### TASK STATEMENT
Pick every line out of the entries below that holds the string "will", and report them.

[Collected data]
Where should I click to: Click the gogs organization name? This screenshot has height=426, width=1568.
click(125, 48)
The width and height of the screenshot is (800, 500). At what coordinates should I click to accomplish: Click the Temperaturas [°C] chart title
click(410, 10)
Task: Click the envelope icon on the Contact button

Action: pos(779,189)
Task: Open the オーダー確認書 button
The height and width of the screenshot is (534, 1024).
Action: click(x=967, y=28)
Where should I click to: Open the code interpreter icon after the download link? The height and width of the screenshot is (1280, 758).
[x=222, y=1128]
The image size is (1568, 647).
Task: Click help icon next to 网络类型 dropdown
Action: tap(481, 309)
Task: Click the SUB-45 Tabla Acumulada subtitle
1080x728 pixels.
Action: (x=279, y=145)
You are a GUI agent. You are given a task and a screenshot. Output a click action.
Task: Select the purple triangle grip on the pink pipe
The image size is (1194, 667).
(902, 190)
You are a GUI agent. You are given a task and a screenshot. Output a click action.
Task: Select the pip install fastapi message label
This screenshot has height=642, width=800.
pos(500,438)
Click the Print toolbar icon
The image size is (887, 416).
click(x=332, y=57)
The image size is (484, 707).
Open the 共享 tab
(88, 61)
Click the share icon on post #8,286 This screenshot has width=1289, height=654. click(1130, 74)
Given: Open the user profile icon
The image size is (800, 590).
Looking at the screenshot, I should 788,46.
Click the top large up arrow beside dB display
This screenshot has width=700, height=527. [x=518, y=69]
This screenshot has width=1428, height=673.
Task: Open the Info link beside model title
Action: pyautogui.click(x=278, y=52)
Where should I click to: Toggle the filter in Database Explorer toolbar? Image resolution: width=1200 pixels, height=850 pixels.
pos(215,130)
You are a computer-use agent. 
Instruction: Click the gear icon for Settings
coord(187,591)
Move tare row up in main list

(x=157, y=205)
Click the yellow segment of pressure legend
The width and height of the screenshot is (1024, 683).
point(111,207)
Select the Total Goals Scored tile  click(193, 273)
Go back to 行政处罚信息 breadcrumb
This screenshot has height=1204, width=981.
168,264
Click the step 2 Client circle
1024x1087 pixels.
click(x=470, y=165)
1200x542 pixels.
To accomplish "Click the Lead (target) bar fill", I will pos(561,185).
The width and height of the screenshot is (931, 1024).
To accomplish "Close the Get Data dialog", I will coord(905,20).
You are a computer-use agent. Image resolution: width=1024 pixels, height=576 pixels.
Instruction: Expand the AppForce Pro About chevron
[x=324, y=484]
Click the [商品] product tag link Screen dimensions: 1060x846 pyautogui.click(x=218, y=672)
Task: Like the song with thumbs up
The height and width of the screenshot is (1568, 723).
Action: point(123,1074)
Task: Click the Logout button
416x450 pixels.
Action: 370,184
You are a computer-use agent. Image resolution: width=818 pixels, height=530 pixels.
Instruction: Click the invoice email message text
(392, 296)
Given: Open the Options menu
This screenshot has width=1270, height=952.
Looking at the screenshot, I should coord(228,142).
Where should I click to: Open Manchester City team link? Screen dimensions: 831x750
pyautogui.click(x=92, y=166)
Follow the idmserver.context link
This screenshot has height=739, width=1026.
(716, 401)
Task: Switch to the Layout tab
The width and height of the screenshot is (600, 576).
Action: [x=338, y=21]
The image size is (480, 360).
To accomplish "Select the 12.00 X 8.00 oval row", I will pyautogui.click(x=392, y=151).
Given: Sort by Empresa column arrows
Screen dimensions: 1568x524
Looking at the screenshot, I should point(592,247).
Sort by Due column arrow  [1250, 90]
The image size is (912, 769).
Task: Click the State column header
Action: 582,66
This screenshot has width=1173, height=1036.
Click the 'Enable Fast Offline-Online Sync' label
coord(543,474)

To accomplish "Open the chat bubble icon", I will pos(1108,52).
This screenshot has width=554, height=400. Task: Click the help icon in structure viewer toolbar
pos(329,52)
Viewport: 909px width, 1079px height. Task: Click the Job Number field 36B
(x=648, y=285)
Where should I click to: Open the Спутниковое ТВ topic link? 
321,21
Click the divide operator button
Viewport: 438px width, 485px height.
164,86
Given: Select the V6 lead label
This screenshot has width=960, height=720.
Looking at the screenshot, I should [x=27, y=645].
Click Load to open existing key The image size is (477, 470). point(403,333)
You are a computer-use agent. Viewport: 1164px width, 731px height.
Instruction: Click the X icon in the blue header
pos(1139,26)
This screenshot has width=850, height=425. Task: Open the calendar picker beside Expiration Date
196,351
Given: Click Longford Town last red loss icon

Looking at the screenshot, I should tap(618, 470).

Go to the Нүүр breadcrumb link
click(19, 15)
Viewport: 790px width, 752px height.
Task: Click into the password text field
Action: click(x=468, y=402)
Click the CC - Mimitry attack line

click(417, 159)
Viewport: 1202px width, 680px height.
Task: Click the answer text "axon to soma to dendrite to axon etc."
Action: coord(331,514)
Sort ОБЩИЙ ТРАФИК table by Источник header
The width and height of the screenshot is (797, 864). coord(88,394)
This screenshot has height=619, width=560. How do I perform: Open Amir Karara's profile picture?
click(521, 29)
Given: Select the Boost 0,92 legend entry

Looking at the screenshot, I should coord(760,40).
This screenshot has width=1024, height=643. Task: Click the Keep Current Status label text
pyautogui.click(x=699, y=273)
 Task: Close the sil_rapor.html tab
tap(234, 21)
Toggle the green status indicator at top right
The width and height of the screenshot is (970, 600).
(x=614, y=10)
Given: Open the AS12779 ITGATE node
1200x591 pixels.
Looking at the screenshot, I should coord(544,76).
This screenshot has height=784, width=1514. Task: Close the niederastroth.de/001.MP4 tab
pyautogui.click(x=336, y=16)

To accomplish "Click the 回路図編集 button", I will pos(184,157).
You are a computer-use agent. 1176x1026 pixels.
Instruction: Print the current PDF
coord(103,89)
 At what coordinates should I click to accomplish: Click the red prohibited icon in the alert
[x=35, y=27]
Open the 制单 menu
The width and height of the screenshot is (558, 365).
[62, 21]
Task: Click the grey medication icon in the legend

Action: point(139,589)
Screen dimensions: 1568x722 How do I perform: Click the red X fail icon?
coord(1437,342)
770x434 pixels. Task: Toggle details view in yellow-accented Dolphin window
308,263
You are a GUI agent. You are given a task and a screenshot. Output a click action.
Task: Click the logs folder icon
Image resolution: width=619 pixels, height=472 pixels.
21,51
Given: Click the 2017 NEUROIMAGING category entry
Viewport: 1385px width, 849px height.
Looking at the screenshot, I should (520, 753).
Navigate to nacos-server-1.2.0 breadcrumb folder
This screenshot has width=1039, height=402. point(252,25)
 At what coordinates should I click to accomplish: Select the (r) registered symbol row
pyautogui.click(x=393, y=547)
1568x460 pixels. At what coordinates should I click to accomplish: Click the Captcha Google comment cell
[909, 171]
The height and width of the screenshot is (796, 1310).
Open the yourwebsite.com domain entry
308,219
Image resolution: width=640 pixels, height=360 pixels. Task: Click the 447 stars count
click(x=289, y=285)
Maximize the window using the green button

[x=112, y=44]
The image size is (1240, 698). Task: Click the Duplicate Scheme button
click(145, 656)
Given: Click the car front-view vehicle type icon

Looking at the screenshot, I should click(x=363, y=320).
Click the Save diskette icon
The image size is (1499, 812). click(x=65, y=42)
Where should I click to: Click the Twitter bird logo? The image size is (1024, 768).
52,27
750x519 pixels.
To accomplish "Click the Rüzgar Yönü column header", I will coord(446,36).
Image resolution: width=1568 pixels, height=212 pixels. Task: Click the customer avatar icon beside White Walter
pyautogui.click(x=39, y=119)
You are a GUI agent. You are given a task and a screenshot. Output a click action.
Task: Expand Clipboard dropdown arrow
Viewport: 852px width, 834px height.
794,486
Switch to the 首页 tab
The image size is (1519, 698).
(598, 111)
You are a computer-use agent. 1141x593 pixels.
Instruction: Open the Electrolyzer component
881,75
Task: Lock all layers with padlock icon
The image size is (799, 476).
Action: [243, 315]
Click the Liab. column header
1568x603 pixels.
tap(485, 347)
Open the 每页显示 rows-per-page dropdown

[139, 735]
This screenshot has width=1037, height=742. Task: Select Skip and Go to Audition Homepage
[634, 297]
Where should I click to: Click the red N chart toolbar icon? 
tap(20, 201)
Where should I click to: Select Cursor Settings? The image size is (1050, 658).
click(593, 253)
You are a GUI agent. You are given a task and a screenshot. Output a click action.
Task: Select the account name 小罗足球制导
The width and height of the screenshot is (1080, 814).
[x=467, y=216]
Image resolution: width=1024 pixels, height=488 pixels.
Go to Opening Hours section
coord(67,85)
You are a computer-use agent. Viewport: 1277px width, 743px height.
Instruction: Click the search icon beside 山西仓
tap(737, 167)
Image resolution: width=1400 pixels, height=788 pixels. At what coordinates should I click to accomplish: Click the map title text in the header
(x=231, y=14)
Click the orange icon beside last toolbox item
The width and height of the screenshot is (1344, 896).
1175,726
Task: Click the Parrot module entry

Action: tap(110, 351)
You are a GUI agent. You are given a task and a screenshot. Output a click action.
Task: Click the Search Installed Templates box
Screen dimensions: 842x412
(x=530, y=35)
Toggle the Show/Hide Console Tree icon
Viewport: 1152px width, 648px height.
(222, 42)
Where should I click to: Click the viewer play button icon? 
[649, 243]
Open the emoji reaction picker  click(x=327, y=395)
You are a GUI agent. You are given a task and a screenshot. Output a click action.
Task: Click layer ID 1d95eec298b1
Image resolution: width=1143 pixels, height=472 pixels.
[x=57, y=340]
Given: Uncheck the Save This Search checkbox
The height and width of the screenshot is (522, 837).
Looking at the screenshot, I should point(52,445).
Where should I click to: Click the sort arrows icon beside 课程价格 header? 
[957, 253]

### ANSWER SPACE
To accomplish "Click the Lead (target) bar fill", I will pos(561,185).
To accomplish "Close the Get Data dialog", I will coord(905,20).
To accomplish "Select the 12.00 X 8.00 oval row", I will pyautogui.click(x=392, y=151).
To accomplish "Open the chat bubble icon", I will pos(1108,52).
To accomplish "Click the 回路図編集 button", I will pos(184,157).
To accomplish "Click the Rüzgar Yönü column header", I will coord(446,36).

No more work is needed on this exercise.